- Source passage -
● ● ● ● ● ● ●

NAS Parallel Benchmark: Integer Sort in NVIDIA CUDA

Ben Clay - rbclay [at] ncsu.edu

Final Report

The final report is too long to list here. Needless to say, we were unable to significantly speed Integer Sort's execution for a host of algorithm-related and environmental reasons. However, it was an excellent learning experience, and has given us a lot of respect for the effort required to parallelize codes. See the full report, including experimental results, below. Source can be found here.

Report Files

The initial report is available in PDF form here.

The second report is available in PDF form here.

The final report is available in PDF form here.

Intermediate Report

Overview

Since the last report was written, we have made a few important architectural changes in our proposed solution, as well as hit upon some unforeseen problems with our implementation. We were originally overambitious in establishing a timeline, and that has been adjusted as well based on our experiences. Parallelization of NAS PB IntegerSort is definitely feasible using CUDA, but these issues must be overcome before significant speedups are realized. We have revised our timeline to support these new developments.

● ● ● ● ● ● ●

- Source data -
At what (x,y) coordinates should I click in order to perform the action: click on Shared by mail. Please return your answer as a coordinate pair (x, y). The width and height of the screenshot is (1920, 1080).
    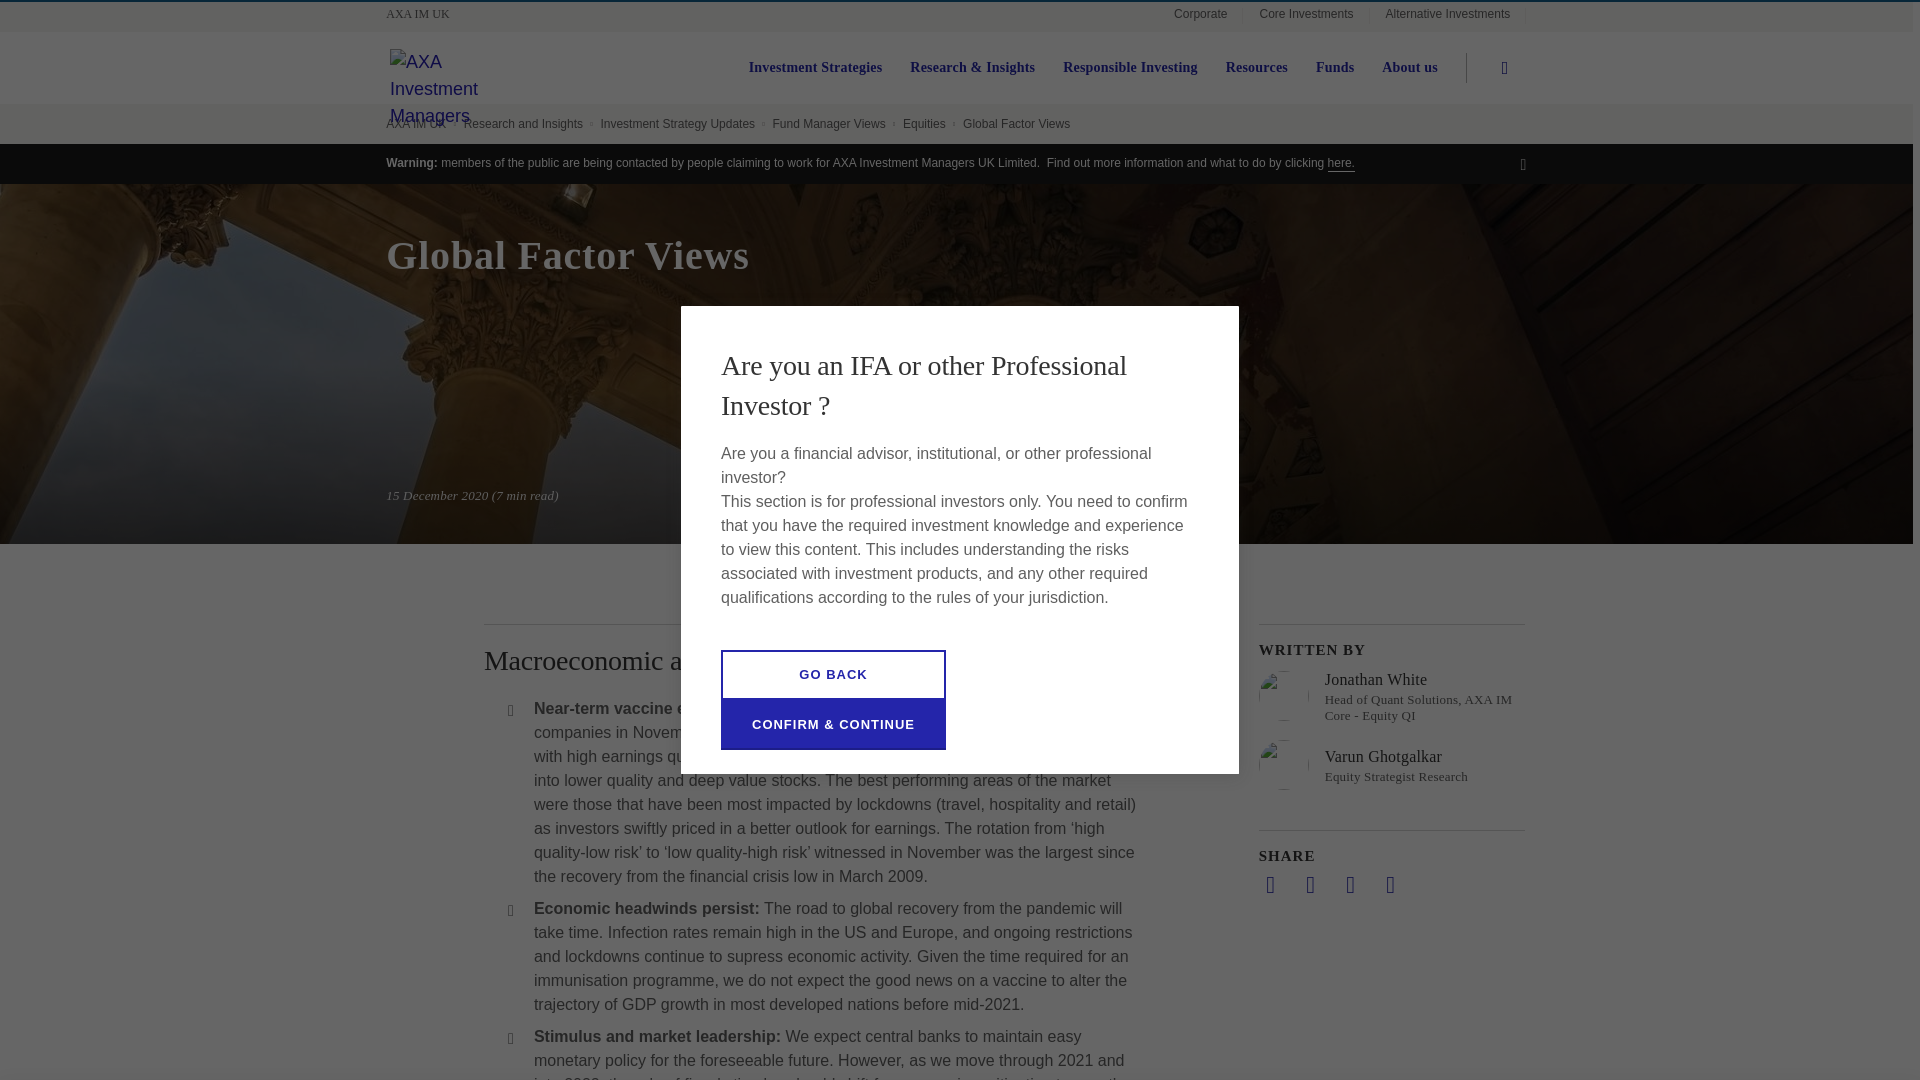
    Looking at the image, I should click on (1350, 884).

● ● ● ● ● ● ●

- The tasks -
• a. Can you reproduce the CUDA Integer Sort report verbatim, beginning at the words "The second report" and stopping after "these new developments."?
• b. What comes next in the CUDA Integer Sort report? Continue it from its last sentence.

- Task-by-task results -
• a.
The second report is available in PDF form here.

The final report is available in PDF form here.

Intermediate Report

Overview

Since the last report was written, we have made a few important architectural changes in our proposed solution, as well as hit upon some unforeseen problems with our implementation. We were originally overambitious in establishing a timeline, and that has been adjusted as well based on our experiences. Parallelization of NAS PB IntegerSort is definitely feasible using CUDA, but these issues must be overcome before significant speedups are realized. We have revised our timeline to support these new developments.

• b.
Updates to Proposed Solution

Previously, the core of our proposed speedup was the running of multiple iterations of the rank() function simultaneously. While we still intend to investigate this, from our initial work splitting and porting the rank() function to CUDA, we are seriously concerned about data dependence between successive iterations of the rank() function, as well as the logistics of the MPI-based communication required.

Initially, we misinterpreted the functionality provided by the cudaMPI library. cudaMPI allows the host to perform MPI calls based on device memory locations, essentially handling DMA operations for the programmer in a transparent fashion. We had initially believed cudaMPI allowed the devices themselves to place MPI calls, which was erroneous. The outcome of this is that the original host-run rank() function has been split into 3 separate CUDA kernels, with MPI calls between them. Between rank1 and rank2 cudaMPI is used, and between rank2 and rank3 normal MPI calls are used with manual DMA. This, coupled with the logistics of managing different datasets for each iteration, significantly complicates the original proposal to perform rank() iterations in parallel (cross-iteration). While we still intend to investigate this concept, it is no longer the core focus of our speedup efforts.

Instead, we intend to focus on parallelizing the individual rankX() kernels themselves, to complete the execution of the rank() iterations as fast as possible. rank1() is the best candidate, with multiple loops iterating over the largest arrays used in IS, but rank2() and rank3() could benefit from parallelization as well. This is a more reasonable target, given the data dependence issue with cross-iteration changes, and even if cross-iteration speedup is feasible, speeding the rankX() executions would be tangential anyway. We feel this is a better target for initial speedup, with cross-iteration investigations performed later as time allows.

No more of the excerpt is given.